What is the probability of rolling a 5 on a six sided die and then rolling a 2?
Two (6-sided) dice roll probability table
Roll a… | Probability |
---|---|
2 | 1/36 (2.778\%) |
3 | 3/36 (8.333\%) |
4 | 6/36 (16.667\%) |
5 | 10/36 (27.778\%) |
What is the probability of rolling a dice less than 5?
1/
Hence, P(values less than 5) = 4/6 = 2/3. To find the complement of rolling a number less than 5, we use the formula P’ = 1 – P, where P’ is the complement of P. = 1/3. Hence, the probability of the complement of rolling a number less than 5 by using a six-sided die is 1/3.

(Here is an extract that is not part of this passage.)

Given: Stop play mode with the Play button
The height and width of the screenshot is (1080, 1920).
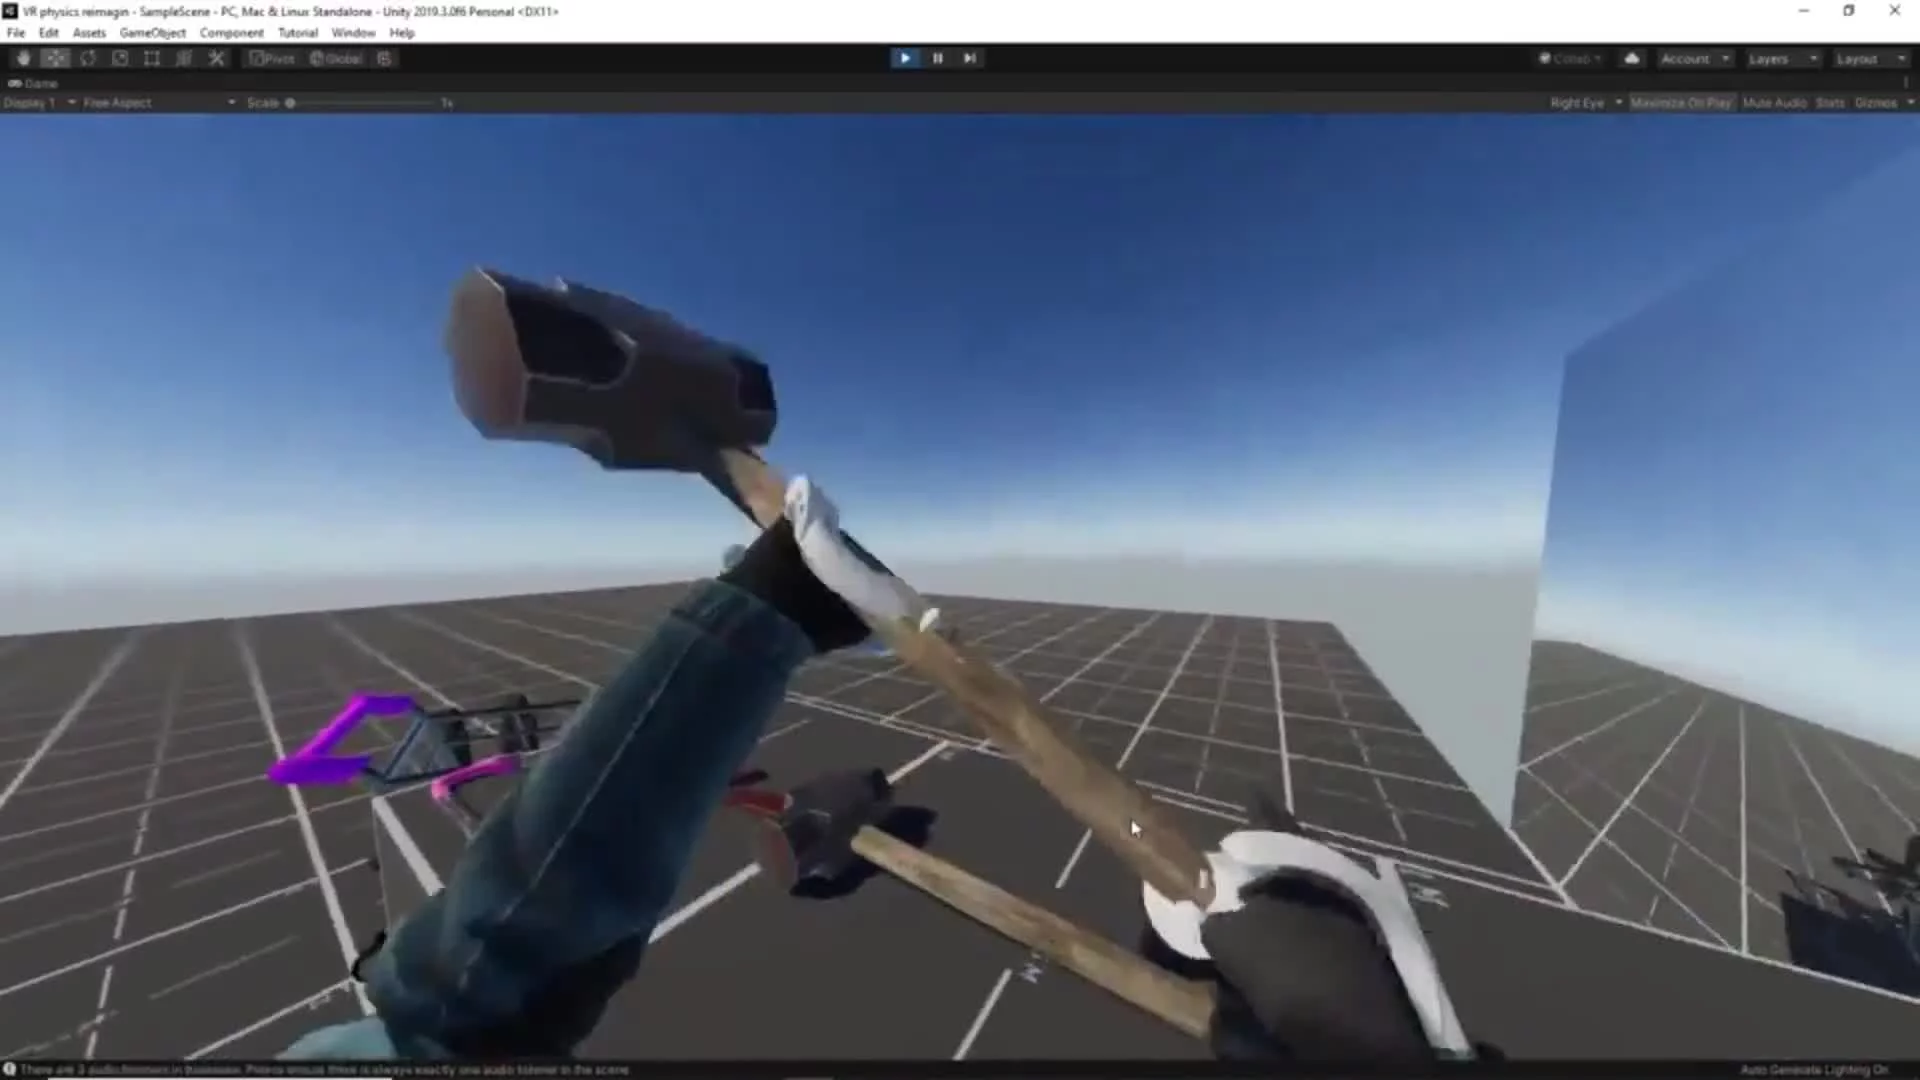Looking at the screenshot, I should coord(905,58).
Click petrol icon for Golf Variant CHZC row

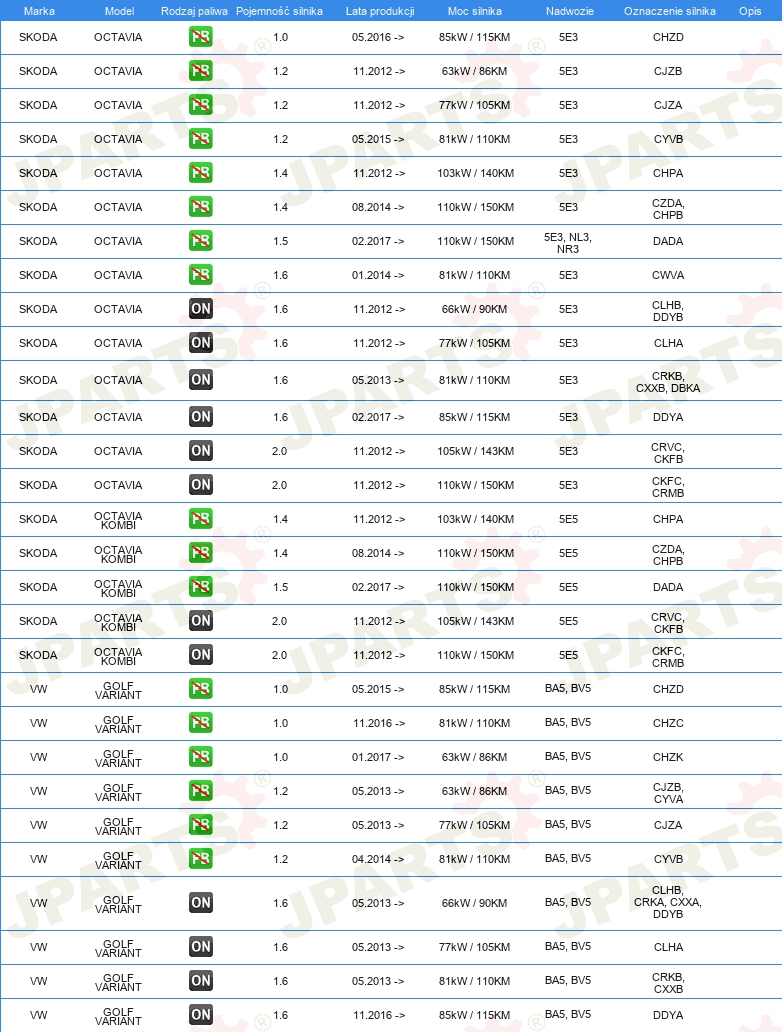tap(200, 723)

What is the probability of rolling a 5 on 1 6 sided die?
1/3
The formula to calculate the probability of an event is as follows. Given, a six-sided die is rolled once. We have to find the probability of rolling either a 5 or a 6. Therefore, the probability of rolling either a 5 or a 6 is 1/3.
What is the final probability of a roll of the die?

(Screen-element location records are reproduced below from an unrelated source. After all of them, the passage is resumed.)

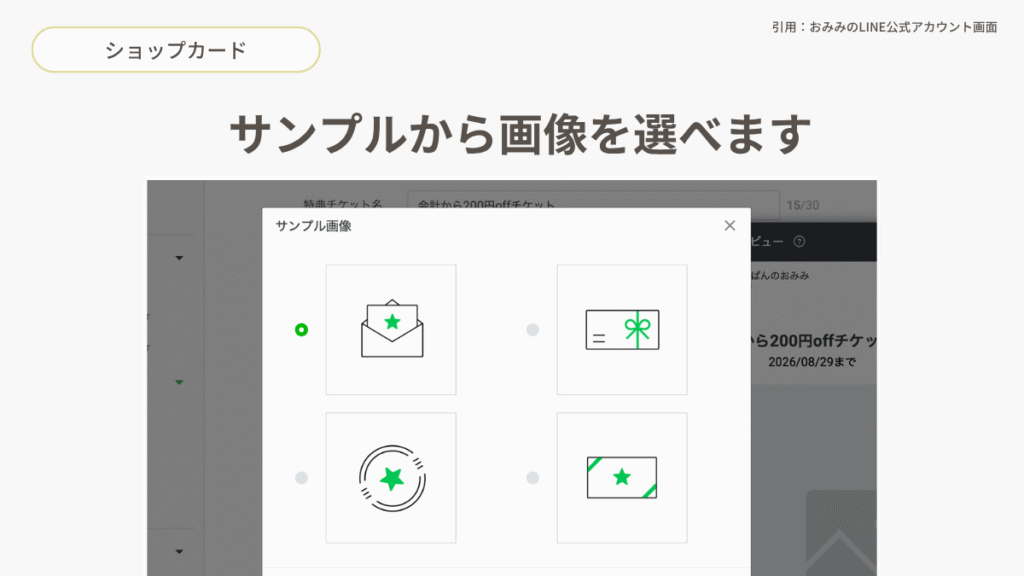The image size is (1024, 576).
Task: Pick the circular star stamp sample image
Action: [x=391, y=478]
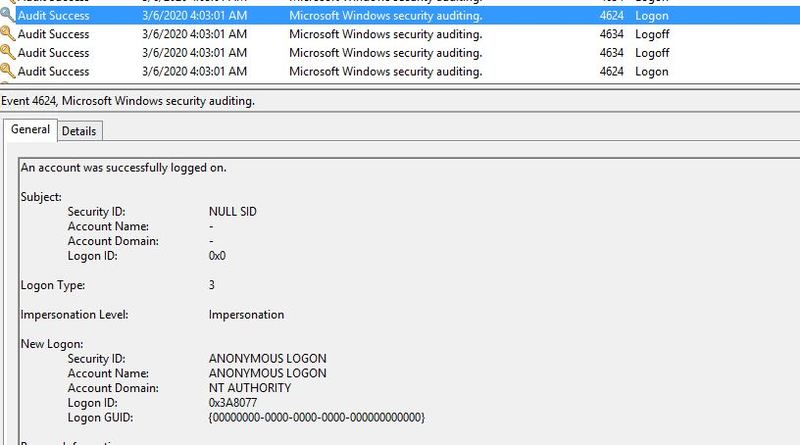Screen dimensions: 800x445
Task: Click the NT AUTHORITY account domain value
Action: click(250, 388)
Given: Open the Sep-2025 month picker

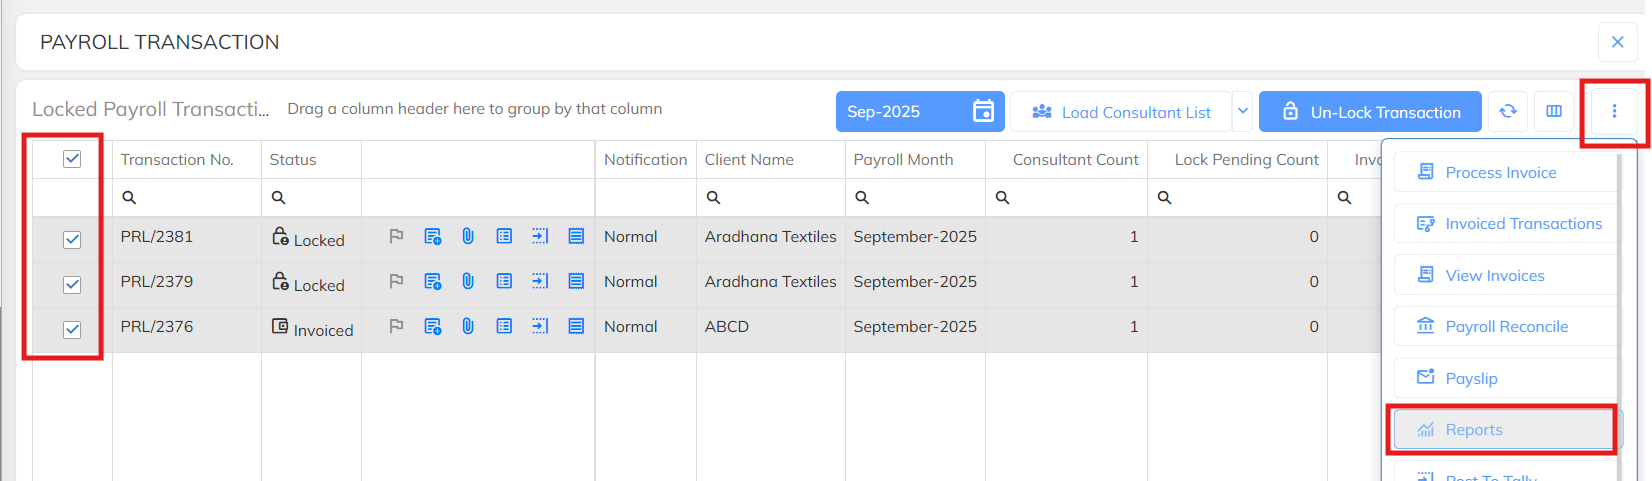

For example, let’s say we have a regular die and y = 3. We want to rolled value to be either 6, 5, 4, or 3. The variable p is then 4 * 1/6 = 2/3, and the final probability is P = (2/3)ⁿ.
What is the probability of rolling a 6 on the dice?
Now we subtract 1 to get the P ( 6 or even) Since the outcome that the dice rolls a 6 is included in the 2nd outcome that the dice rolls an even, the answer is the probability of the 2nd outcome, or an even roll on the dice. The probability of rolling just a 6 is 1 6 . The probability of rolling an even number is 1 2 .
What is the probability of rolling a 15 on each side?
In other words, the probability P equals p to the power n, or P = pⁿ = (1/s)ⁿ. If we consider three 20 sided dice, the chance of rolling 15 on each of them is: P = (1/20)³ = 0.000125 (or P = 1.25·10⁻⁴ in scientific notation ).
What is the expected return on Rolling a $4/5$ or $6$?
Thus I have a $1/2$ chance of keeping a $4,5,6$, or a $1/2$ chance of rerolling. Rerolling has an expected return of $3.5$. As the $4,5,6$ are equally likely, rolling a $4,5$ or $6$ has expected return $5$.